Owner of Pittsburgh-Area Steel Erection Company Sentenced for Conspiracy to Defraud the United States of More than $1M in Bridge Subcontracts
PITTSBURGH – A resident of Eighty-Four, Pennsylvania, was sentenced in federal court for conspiracy to defraud the United States, United States Attorney Scott W. Brady announced today.
United States District Judge Nora Barry Fischer sentenced Donald R. Taylor, 78, to three years’ probation, a $30,000 fine, and 300 hours of community service.
Taylor previously pleaded guilty on October 30, 2017. In connection with his guilty plea, Taylor, the owner of Century Steel Erectors Co. (CSE), admitted that he conspired with Watson L. Maloy, Jr. to use Maloy’s company, W.M.C.C. Inc. (WMCC), as a "front" company to illegally obtain federally funded subcontracts on Pennsylvania Department of Transportation (PennDOT) and Pennsylvania Turnpike Commission (PTC) bridge projects. As part of his guilty plea, Taylor further admitted that the United States Department of Transportation (USDOT), through the Federal Highway Administration, required PennDOT and the PTC to implement USDOT’s disadvantage business enterprise (DBE) program, which was designed, among other things, to promote participation of minority-owned small businesses in federally funded projects. Because CSE was not a certified DBE subcontractor, Taylor and Maloy agreed that they would use WMCC as a means to obtain DBE-eligible bridge subcontracts. Contrary to DBE requirements, however, Taylor admitted that CSE employees, acting at his direction, actually identified, bid, negotiated, and performed the work on DBE-eligible subcontracts. As a means to conceal CSE’s role in handling contracts awarded to WMCC, Taylor admitted that CSE employees used a WMCC email account and phone line, used magnetic WMCC signs to cover the CSE logo on CSE vehicles at job sites, possessed WMCC business cards, and held themselves out as WMCC employees in dealings with general contractors and PennDOT and PTC officials. As a result, Taylor admitted that WMCC and CSE fraudulently obtained nine PennDOT subcontracts between approximately January 2012 and February 2014, resulting in payments to WMCC totaling approximately $1,065,000. In return, Taylor admitted that Maloy was paid a periodic "fee," ranging from $2,000 to $10,000 during the conspiracy.

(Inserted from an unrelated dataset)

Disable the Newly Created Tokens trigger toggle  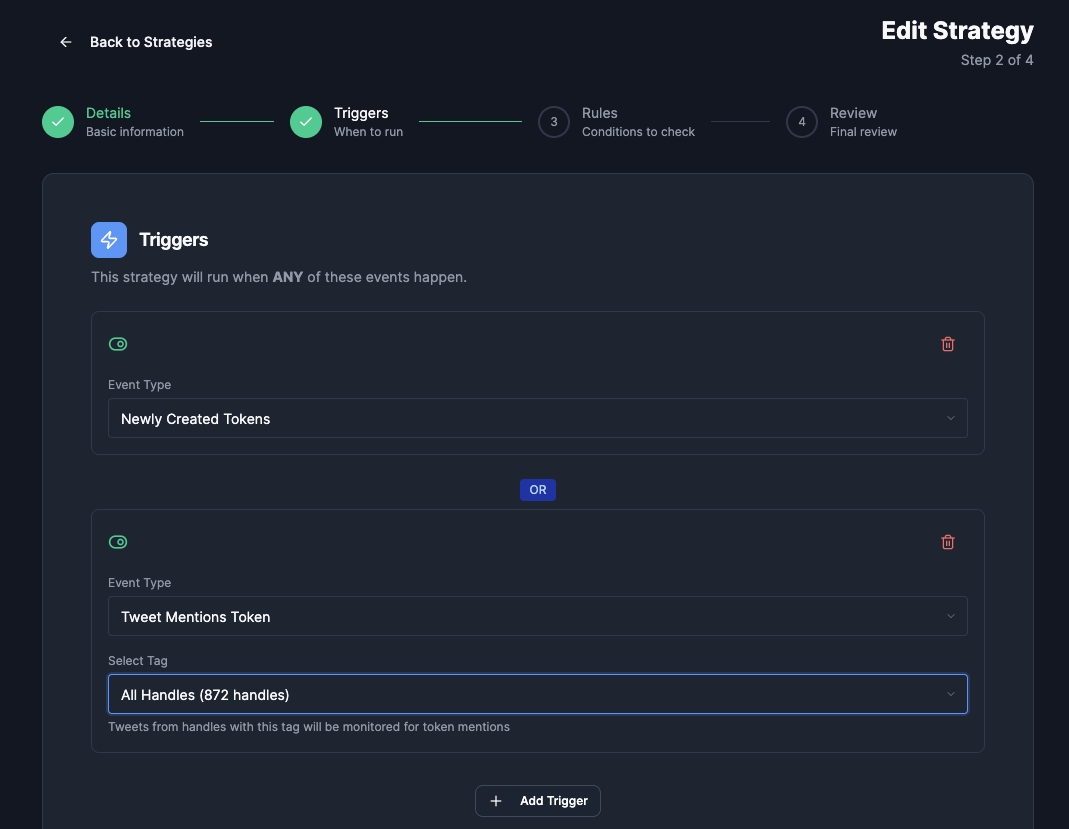pos(118,343)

At the time of his guilty plea, Taylor made full restitution in the amount of $85,221.21 to PennDOT.
Maloy previously pleaded guilty to one count of conspiracy to defraud the United States, and Chief United States District Judge Joy Flowers Conti sentenced him to two years’ probation and a $1,000 fine on February 20, 2018.
Assistant United States Attorneys Robert S. Cessar, Eric G. Olshan, and Christy Criswell Wiegand prosecuted this case on behalf of the government.
The Federal Bureau of Investigation and the United States Department of Transportation – Office of Inspector General conducted the investigation of Taylor and Maloy, with assistance from the Pennsylvania Turnpike Commission – Office of Inspector General.